Entretanto, a nossa reflexão é que o retrato desse rico processo de discussão se volta para as dificuldades de acesso das famílias a recursos como ressonâncias magnéticas, medicamentos de última geração, hospitais e especialistas, o que desvenda, na realidade, não a preocupação com a produção de saúde, mas com a doença presente e instalada.
Segundo o psicanalista inglês Donald Winnicott (1896-1971), saúde não é o oposto de doença; é vida criativa com qualidade. O desenvolvimento sustentável do país requer incluir a saúde em todas as políticas públicas, considerando suas dimensões biológica, psicológica e social para construir um ambiente facilitador à vida.
Nessa perspectiva, deve-se trabalhar sua determinação político-social priorizando ações entre os diferentes setores e a articulação de diversas políticas, como universalização do saneamento básico, melhoria da mobilidade urbana, redução da poluição nas grandes cidades, garantia da moradia digna, educação pública de qualidade, universalização do acesso à creche e a garantia de que os alimentos consumidos não estejam contaminados por pesticidas.
São necessárias, além disso, ações para que possamos viver em liberdade, segurança e paz.

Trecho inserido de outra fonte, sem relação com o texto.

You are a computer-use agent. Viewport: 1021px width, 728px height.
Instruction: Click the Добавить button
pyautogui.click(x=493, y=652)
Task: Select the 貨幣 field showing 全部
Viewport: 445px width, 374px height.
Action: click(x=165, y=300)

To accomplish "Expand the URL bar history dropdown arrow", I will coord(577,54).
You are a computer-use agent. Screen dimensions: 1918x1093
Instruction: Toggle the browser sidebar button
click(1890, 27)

A epidemia de homicídios, acidentes de trânsito e suicídios que, em conjunto, vitimou mais de 100 mil pessoas em 2012, expõe o drama social brasileiro.
Essa realidade, somada ao consumo de drogas e aos desafios femininos na gestação e no parto, deve ser compreendida e enfrentada como questão de saúde pública. É preciso que haja uma mudança radical nas atuais estratégias de enfrentamento, exigindo uma participação expressiva da sociedade na construção de novas soluções.

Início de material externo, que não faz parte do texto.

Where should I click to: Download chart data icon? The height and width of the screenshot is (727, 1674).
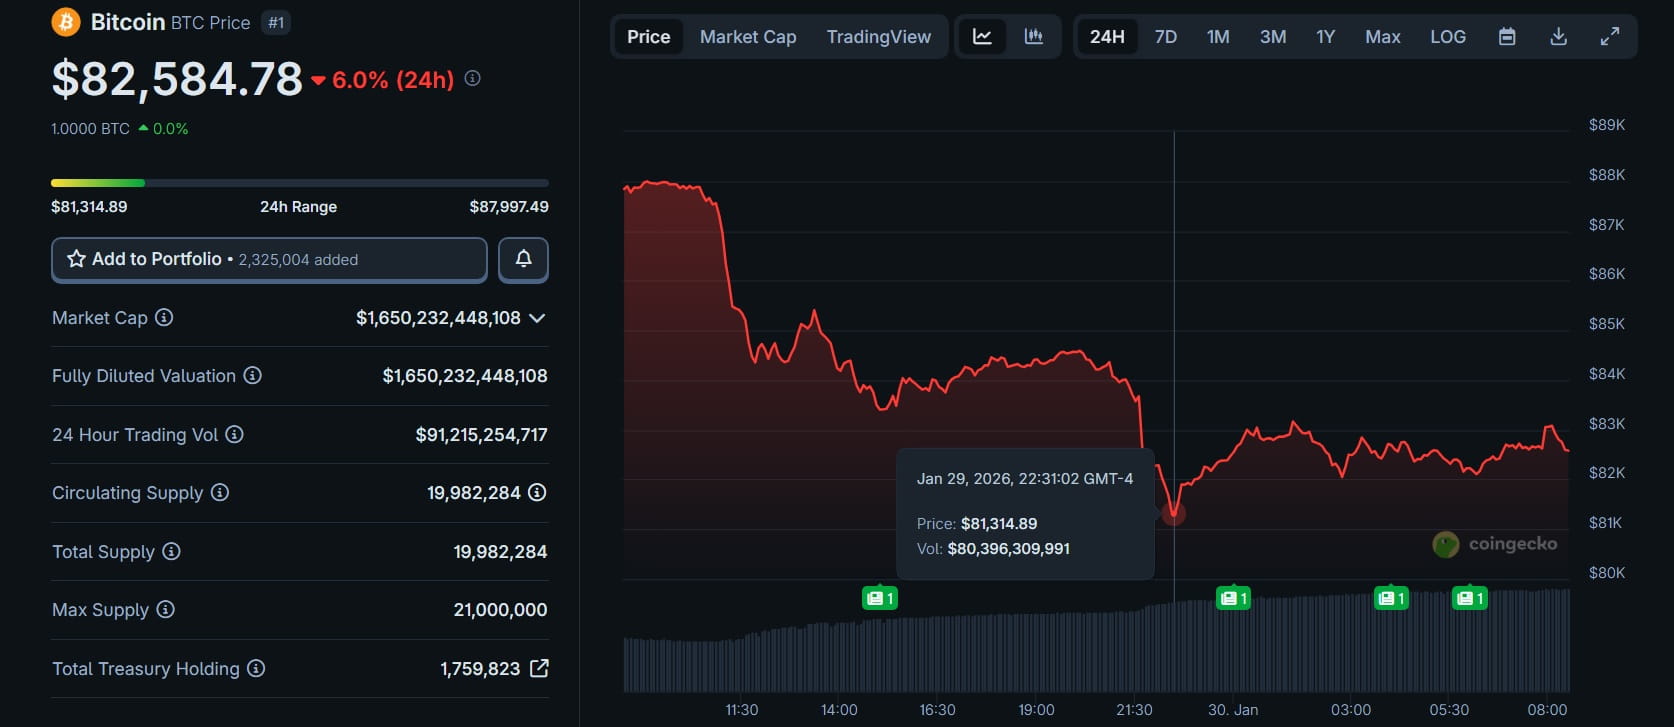pyautogui.click(x=1558, y=37)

A construção de um ambicioso projeto de educação e de informação em saúde que permita criar uma nova consciência sobre saúde pública –que envolva toda a sociedade–, centrada na promoção e na prevenção como bases de um sistema inovador, está no cerne dessa visão.
Para isso, precisamos rever o padrão de formação de nossos médicos e demais profissionais da saúde –enfrentando a fragmentação e a hiperespecialização precoces–, os aspectos da sua distribuição no território nacional e a relação contratual com o SUS (Sistema Único de Saúde).
O caminho mais inteligente para avançar na integralidade e na humanização da atenção deve considerar a constituição de uma rede que supere a gestão desarticulada da assistência. É necessário retomar o debate sobre a regionalização da saúde como base organizacional do SUS por meio do Programa de Saúde da Família.
Temos um longo caminho a percorrer. É preciso compreender essa construção como um processo político-ideológico. Dele pode resultar uma consciência na qual possamos reconhecer o valor do SUS como política pública redutora de desigualdades, patrimônio do povo e expressão de conquista da cidadania.